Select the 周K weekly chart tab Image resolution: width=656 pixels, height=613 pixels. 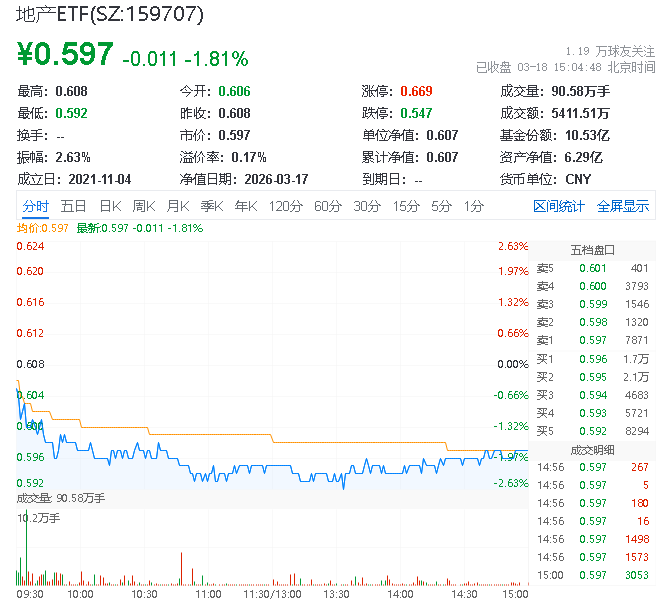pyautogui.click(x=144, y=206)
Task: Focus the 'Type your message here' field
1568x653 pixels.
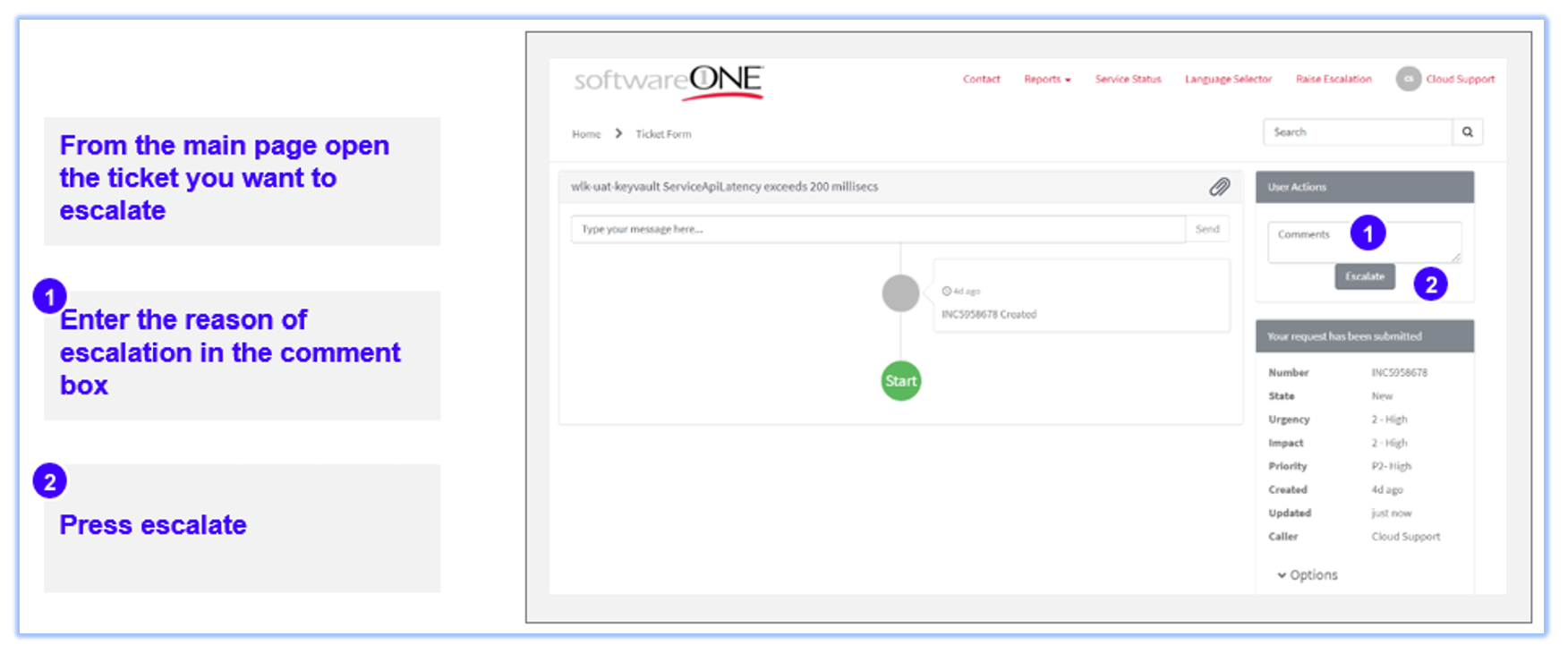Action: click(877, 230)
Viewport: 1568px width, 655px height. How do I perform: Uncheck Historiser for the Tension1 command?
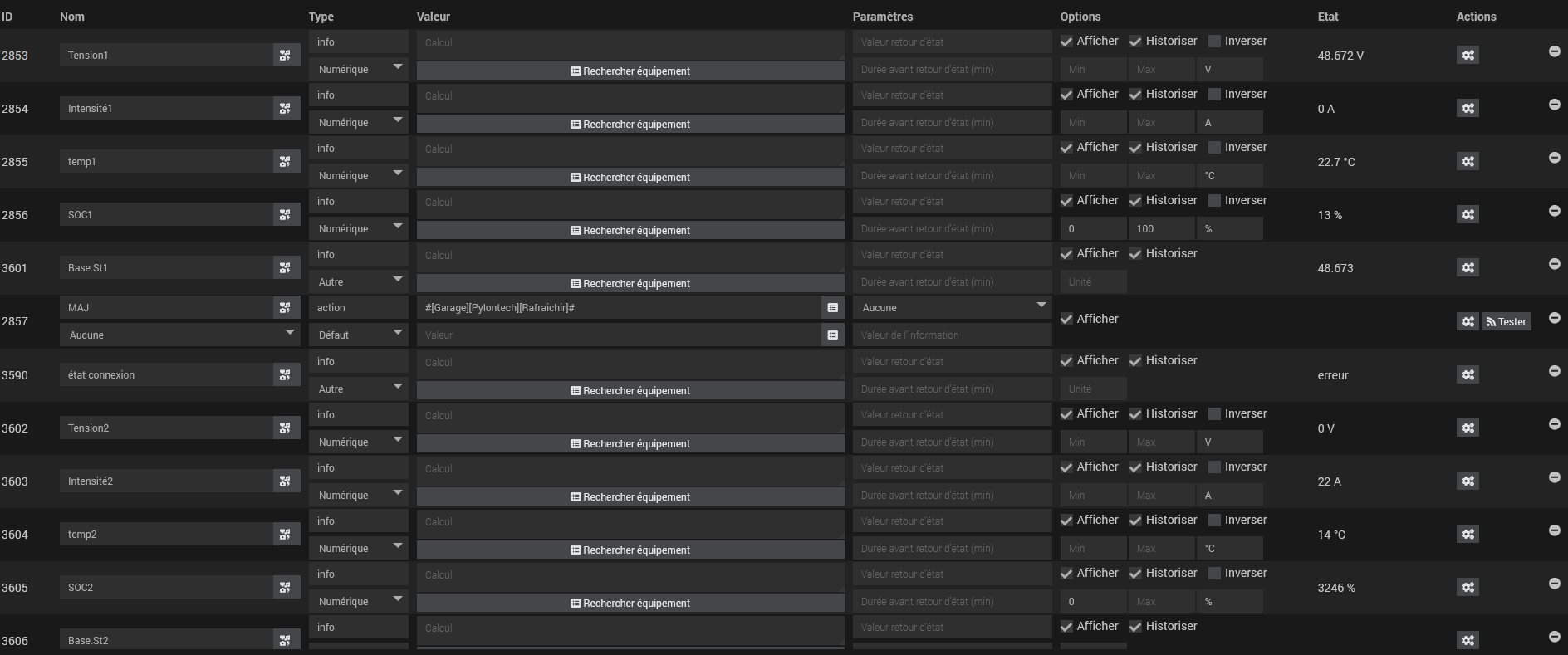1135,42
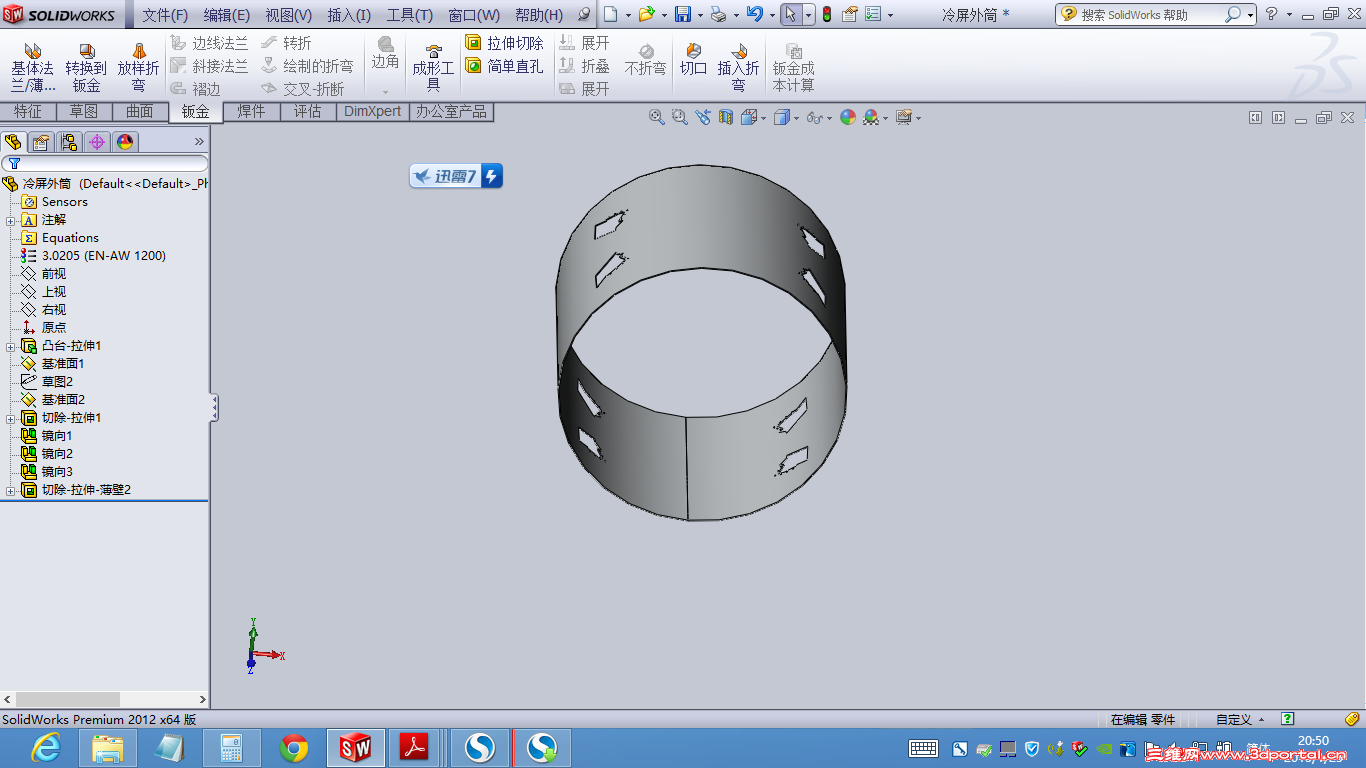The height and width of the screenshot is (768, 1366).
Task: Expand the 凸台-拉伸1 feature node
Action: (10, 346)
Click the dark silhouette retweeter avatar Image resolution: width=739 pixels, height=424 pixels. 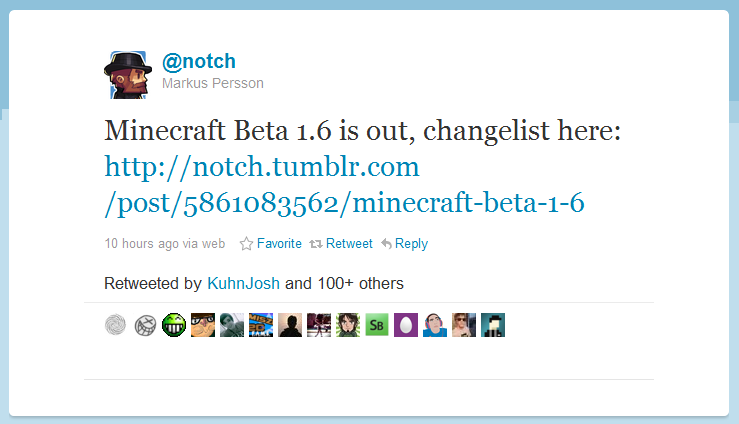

☆ ☆ ☆ ☆ ☆

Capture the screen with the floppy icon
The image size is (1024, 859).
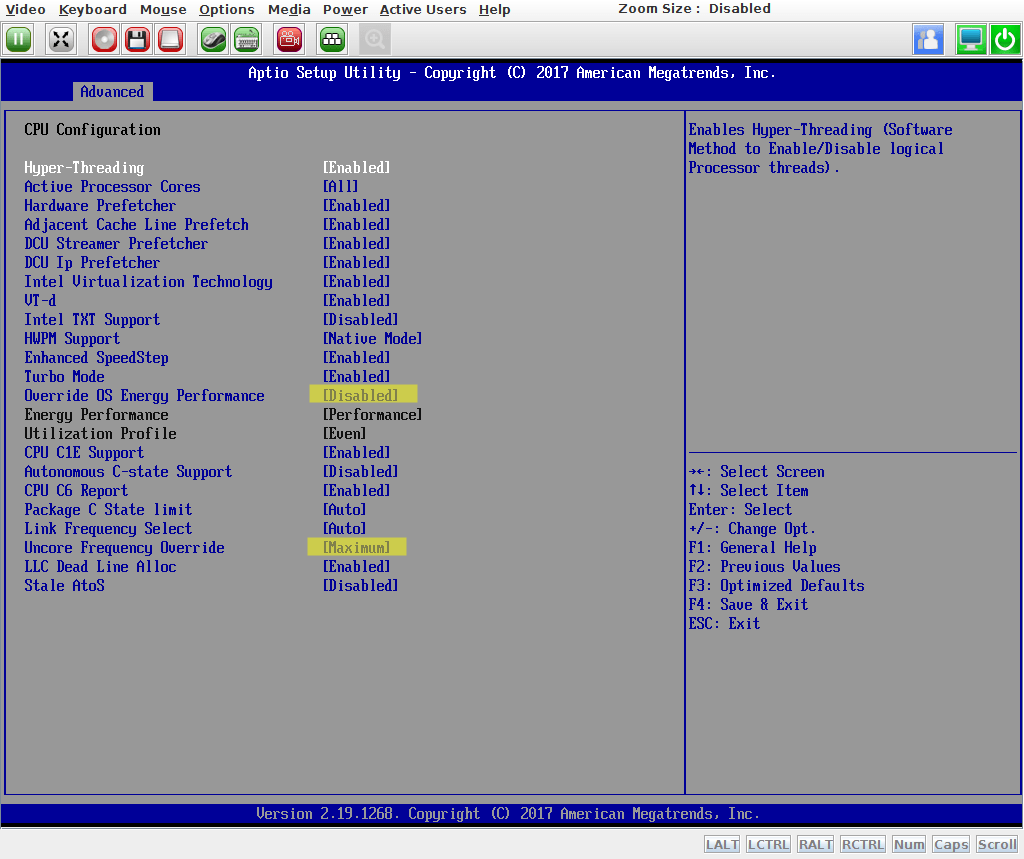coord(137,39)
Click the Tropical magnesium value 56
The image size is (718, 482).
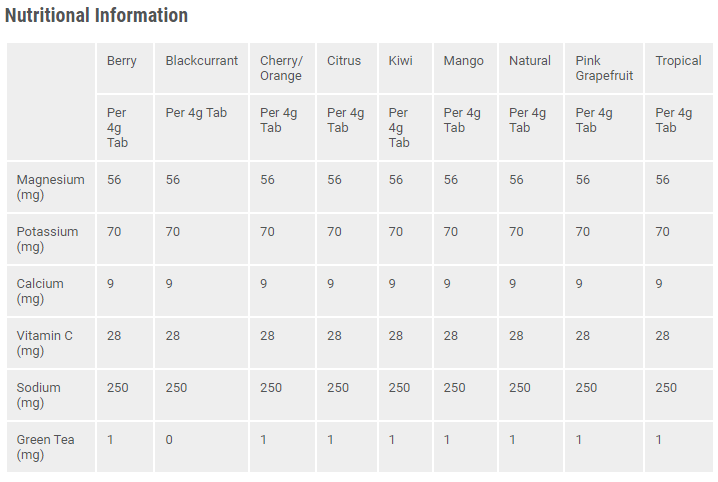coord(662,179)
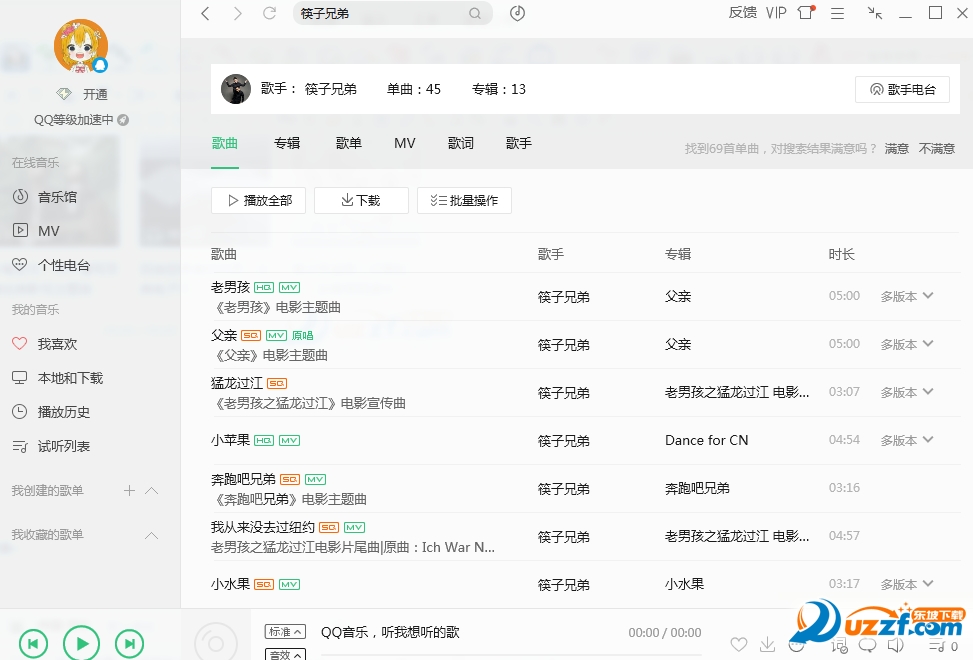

☆ ☆ ☆ ☆ ☆

**INSTRUCTIONS TO FOLLOW:** In the listing above, find the line with "Task: Focus the" and the line with "Click the dark". Set down both and every line between them, minus the pictures.

**EXPECTED ANSWER:**
Task: Focus the 'Type your message here' field
1568x653 pixels.
Action: click(877, 230)
Viewport: 1568px width, 655px height. How do I perform: Uncheck Historiser for the Tension1 command?
1135,42
The height and width of the screenshot is (768, 1366).
Task: Expand the 凸台-拉伸1 feature node
Action: (10, 346)
Click the dark silhouette retweeter avatar Image resolution: width=739 pixels, height=424 pixels. 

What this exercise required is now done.